Best Friends and Promises - Chapter 1

Age and illness threaten to rob Aaron Peck of the tried and true companionship he has relied on for so long. While his best friend, Johnny Blanton, views life from the ICU Aaron’s wife, Leona, is retreating behind an impenetrable veil of dementia. In time she will no longer remember the matrimonial promises that Aaron cannot forget. 

Yet, as he considers the emptiness of life without Leona and Johnny he finds both comfort and distress in the presence of Beverly Weather’s affirming presence.





“Come on, Peck, It would be just like old times.” Johnny Blanton was wound up tight, doing his best to make a sale. “It’s been way too long since we had a chance to kick back and get a little crazy. God, we haven’t seen Press in twenty-five years. We’ve got a lot of catching up to do. He’ll only be in Lawrence for a week. We need to get down there for at least one night. Two would be better.” 

“I hear what you’re saying,” Aaron Peck nodded. “It would be good to see him again. But a night on the town? I’m not sure any of us are up to that.”

The barmaid set a fresh round of beers in front of them, prompting Johnny to drag a five dollar bill from in front of Aaron and hand it to her. “Keep the change, honey,” he said with a wink before returning to his pitch.

“Of course we’re up to it, Peck.
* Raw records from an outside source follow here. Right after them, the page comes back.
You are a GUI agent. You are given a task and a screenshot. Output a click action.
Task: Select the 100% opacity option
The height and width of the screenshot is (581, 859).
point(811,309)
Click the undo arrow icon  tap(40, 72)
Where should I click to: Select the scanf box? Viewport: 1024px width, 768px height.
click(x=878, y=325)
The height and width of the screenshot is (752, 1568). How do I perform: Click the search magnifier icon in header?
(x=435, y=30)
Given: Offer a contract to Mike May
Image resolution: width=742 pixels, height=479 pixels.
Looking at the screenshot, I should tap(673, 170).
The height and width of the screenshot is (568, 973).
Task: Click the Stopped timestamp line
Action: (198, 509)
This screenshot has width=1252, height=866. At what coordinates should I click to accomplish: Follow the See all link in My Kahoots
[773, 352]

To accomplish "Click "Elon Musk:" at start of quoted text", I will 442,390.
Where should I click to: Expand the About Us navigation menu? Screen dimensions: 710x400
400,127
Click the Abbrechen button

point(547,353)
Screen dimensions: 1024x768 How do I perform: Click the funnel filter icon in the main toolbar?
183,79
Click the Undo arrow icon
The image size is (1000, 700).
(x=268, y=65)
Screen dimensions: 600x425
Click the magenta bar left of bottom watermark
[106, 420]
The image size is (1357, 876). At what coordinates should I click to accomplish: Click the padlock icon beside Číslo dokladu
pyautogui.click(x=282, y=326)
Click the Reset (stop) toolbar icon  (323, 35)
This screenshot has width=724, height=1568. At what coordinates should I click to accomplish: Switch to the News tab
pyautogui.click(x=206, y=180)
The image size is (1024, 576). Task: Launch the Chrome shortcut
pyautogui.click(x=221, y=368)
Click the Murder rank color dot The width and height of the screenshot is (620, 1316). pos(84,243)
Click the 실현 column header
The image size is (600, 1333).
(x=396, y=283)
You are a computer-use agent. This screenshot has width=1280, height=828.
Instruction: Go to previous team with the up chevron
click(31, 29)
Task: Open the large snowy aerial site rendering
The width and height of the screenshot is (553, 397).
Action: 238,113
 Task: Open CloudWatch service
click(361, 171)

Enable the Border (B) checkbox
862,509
Seventy-two is sure as heck not too old to have some fun. Especially when your mind’s not a day over forty.”

“Look, I don’t know about you,” Aaron protested. “But when my mind and body don’t agree, it’s usually my body that’s telling the truth. I can’t pretend that I’m not a kid anymore.” He brushed a peanut shell off the front of his sweater and grinned back at his determined friend.

Sitting there at Davey’s Dive, in a back booth, the two of them had the look of a mismatched pair. As always Aaron was clean shaven and well groomed---wearing a coordinated outfit of freshly pressed slacks, sport shirt, and unbuttoned cardigan. Johnny Blanton, on the other hand, had probably worn the same jeans and sweatshirt for three or four days. They had certainly never been ironed, any more than his hair had been combed. As usual, the obvious difference in their appearance and manner said more about the caring presence of Aaron’s wife Leona, and the absence of anyone to oversee Johnny’s wardrobe or lifestyle.  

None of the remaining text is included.